WHAT THE TASK REQUIRES: The entries below must be returned exactly as they stand.

_ _ _

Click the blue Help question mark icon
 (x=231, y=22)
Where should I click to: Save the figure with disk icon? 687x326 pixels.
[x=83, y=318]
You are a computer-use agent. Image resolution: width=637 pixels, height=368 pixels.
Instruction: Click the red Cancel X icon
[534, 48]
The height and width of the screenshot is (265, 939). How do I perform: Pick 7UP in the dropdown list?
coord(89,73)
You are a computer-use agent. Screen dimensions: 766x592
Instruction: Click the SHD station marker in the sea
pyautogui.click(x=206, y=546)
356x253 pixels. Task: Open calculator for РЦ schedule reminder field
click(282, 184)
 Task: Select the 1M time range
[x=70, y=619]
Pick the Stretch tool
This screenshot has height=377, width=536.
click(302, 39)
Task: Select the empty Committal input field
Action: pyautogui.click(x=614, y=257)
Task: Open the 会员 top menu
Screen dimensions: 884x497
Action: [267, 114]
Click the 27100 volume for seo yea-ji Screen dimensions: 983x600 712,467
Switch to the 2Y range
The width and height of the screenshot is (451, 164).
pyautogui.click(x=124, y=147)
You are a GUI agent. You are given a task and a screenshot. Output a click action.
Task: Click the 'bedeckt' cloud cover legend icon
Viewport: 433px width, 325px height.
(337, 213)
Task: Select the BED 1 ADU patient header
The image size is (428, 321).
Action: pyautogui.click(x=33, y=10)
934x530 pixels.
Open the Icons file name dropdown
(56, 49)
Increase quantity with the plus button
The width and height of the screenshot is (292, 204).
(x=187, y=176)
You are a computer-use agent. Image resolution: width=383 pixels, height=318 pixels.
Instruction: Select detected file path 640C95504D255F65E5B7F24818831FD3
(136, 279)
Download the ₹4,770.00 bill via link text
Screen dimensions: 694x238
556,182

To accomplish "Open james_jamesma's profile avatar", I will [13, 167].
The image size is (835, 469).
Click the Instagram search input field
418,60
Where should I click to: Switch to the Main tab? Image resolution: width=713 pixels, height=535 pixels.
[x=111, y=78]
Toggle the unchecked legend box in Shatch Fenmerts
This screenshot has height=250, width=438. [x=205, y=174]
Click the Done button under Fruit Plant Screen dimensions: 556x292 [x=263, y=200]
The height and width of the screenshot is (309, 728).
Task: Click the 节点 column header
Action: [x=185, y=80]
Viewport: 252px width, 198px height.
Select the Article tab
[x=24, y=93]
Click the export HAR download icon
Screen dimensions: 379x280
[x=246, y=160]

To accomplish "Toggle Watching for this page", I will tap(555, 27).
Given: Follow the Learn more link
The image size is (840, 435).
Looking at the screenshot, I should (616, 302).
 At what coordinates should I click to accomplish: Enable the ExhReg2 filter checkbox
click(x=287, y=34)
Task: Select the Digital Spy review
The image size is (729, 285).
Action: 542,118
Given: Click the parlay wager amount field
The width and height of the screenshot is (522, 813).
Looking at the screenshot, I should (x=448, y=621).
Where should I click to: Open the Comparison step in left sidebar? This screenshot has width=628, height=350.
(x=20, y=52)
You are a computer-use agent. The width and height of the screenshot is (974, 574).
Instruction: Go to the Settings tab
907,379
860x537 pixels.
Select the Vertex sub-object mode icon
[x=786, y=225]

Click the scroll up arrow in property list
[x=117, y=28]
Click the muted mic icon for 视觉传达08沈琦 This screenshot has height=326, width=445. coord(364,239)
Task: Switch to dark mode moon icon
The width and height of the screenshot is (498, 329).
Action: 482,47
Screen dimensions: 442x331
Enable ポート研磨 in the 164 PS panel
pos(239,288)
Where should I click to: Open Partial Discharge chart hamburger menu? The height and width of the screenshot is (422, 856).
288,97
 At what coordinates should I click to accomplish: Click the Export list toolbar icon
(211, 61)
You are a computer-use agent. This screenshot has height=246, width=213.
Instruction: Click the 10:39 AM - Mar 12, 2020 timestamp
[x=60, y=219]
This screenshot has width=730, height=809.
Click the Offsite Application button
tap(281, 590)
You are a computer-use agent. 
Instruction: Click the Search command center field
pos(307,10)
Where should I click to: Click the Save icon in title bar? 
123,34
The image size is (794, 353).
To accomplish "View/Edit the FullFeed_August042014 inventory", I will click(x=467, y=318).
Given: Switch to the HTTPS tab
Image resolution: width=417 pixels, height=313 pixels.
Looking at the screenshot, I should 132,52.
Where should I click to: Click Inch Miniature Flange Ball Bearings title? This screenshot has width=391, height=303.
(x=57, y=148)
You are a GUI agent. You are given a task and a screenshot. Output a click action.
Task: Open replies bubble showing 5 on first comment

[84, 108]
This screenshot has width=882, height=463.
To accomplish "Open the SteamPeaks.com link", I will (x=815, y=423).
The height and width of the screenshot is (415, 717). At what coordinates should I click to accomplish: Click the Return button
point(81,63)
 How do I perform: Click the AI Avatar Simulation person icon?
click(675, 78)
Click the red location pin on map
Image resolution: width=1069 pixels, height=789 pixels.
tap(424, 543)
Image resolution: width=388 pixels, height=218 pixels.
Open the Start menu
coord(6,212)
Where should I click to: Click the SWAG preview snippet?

_ _ _

TASK OUTPUT:
Click the blue Help question mark icon
 (x=231, y=22)
Where should I click to: Save the figure with disk icon? 687x326 pixels.
[x=83, y=318]
You are a computer-use agent. Image resolution: width=637 pixels, height=368 pixels.
Instruction: Click the red Cancel X icon
[534, 48]
The height and width of the screenshot is (265, 939). How do I perform: Pick 7UP in the dropdown list?
coord(89,73)
You are a computer-use agent. Screen dimensions: 766x592
Instruction: Click the SHD station marker in the sea
pyautogui.click(x=206, y=546)
356x253 pixels. Task: Open calculator for РЦ schedule reminder field
click(282, 184)
 Task: Select the 1M time range
[x=70, y=619]
Pick the Stretch tool
This screenshot has height=377, width=536.
click(302, 39)
Task: Select the empty Committal input field
Action: pyautogui.click(x=614, y=257)
Task: Open the 会员 top menu
Screen dimensions: 884x497
Action: [267, 114]
Click the 27100 volume for seo yea-ji Screen dimensions: 983x600 712,467
Switch to the 2Y range
The width and height of the screenshot is (451, 164).
pyautogui.click(x=124, y=147)
You are a GUI agent. You are given a task and a screenshot. Output a click action.
Task: Click the 'bedeckt' cloud cover legend icon
Viewport: 433px width, 325px height.
(337, 213)
Task: Select the BED 1 ADU patient header
The image size is (428, 321).
Action: pyautogui.click(x=33, y=10)
934x530 pixels.
Open the Icons file name dropdown
(56, 49)
Increase quantity with the plus button
The width and height of the screenshot is (292, 204).
(x=187, y=176)
You are a computer-use agent. Image resolution: width=383 pixels, height=318 pixels.
Instruction: Select detected file path 640C95504D255F65E5B7F24818831FD3
(136, 279)
Download the ₹4,770.00 bill via link text
Screen dimensions: 694x238
556,182

To accomplish "Open james_jamesma's profile avatar", I will [13, 167].
The image size is (835, 469).
Click the Instagram search input field
418,60
Where should I click to: Switch to the Main tab? Image resolution: width=713 pixels, height=535 pixels.
[x=111, y=78]
Toggle the unchecked legend box in Shatch Fenmerts
This screenshot has height=250, width=438. [x=205, y=174]
Click the Done button under Fruit Plant Screen dimensions: 556x292 [x=263, y=200]
The height and width of the screenshot is (309, 728).
Task: Click the 节点 column header
Action: [x=185, y=80]
Viewport: 252px width, 198px height.
Select the Article tab
[x=24, y=93]
Click the export HAR download icon
Screen dimensions: 379x280
[x=246, y=160]

To accomplish "Toggle Watching for this page", I will tap(555, 27).
Given: Follow the Learn more link
The image size is (840, 435).
Looking at the screenshot, I should (616, 302).
 At what coordinates should I click to accomplish: Enable the ExhReg2 filter checkbox
click(x=287, y=34)
Task: Select the Digital Spy review
The image size is (729, 285).
Action: 542,118
Given: Click the parlay wager amount field
The width and height of the screenshot is (522, 813).
Looking at the screenshot, I should (x=448, y=621).
Where should I click to: Open the Comparison step in left sidebar? This screenshot has width=628, height=350.
(x=20, y=52)
You are a computer-use agent. The width and height of the screenshot is (974, 574).
Instruction: Go to the Settings tab
907,379
860x537 pixels.
Select the Vertex sub-object mode icon
[x=786, y=225]

Click the scroll up arrow in property list
[x=117, y=28]
Click the muted mic icon for 视觉传达08沈琦 This screenshot has height=326, width=445. coord(364,239)
Task: Switch to dark mode moon icon
The width and height of the screenshot is (498, 329).
Action: 482,47
Screen dimensions: 442x331
Enable ポート研磨 in the 164 PS panel
pos(239,288)
Where should I click to: Open Partial Discharge chart hamburger menu? The height and width of the screenshot is (422, 856).
288,97
 At what coordinates should I click to accomplish: Click the Export list toolbar icon
(211, 61)
You are a computer-use agent. This screenshot has height=246, width=213.
Instruction: Click the 10:39 AM - Mar 12, 2020 timestamp
[x=60, y=219]
This screenshot has width=730, height=809.
Click the Offsite Application button
tap(281, 590)
You are a computer-use agent. 
Instruction: Click the Search command center field
pos(307,10)
Where should I click to: Click the Save icon in title bar? 
123,34
The image size is (794, 353).
To accomplish "View/Edit the FullFeed_August042014 inventory", I will click(x=467, y=318).
Given: Switch to the HTTPS tab
Image resolution: width=417 pixels, height=313 pixels.
Looking at the screenshot, I should 132,52.
Where should I click to: Click Inch Miniature Flange Ball Bearings title? This screenshot has width=391, height=303.
(x=57, y=148)
You are a GUI agent. You are given a task and a screenshot. Output a click action.
Task: Open replies bubble showing 5 on first comment

[84, 108]
This screenshot has width=882, height=463.
To accomplish "Open the SteamPeaks.com link", I will (x=815, y=423).
The height and width of the screenshot is (415, 717). At what coordinates should I click to accomplish: Click the Return button
point(81,63)
 How do I perform: Click the AI Avatar Simulation person icon?
click(675, 78)
Click the red location pin on map
Image resolution: width=1069 pixels, height=789 pixels.
tap(424, 543)
Image resolution: width=388 pixels, height=218 pixels.
Open the Start menu
coord(6,212)
Where should I click to: Click the SWAG preview snippet?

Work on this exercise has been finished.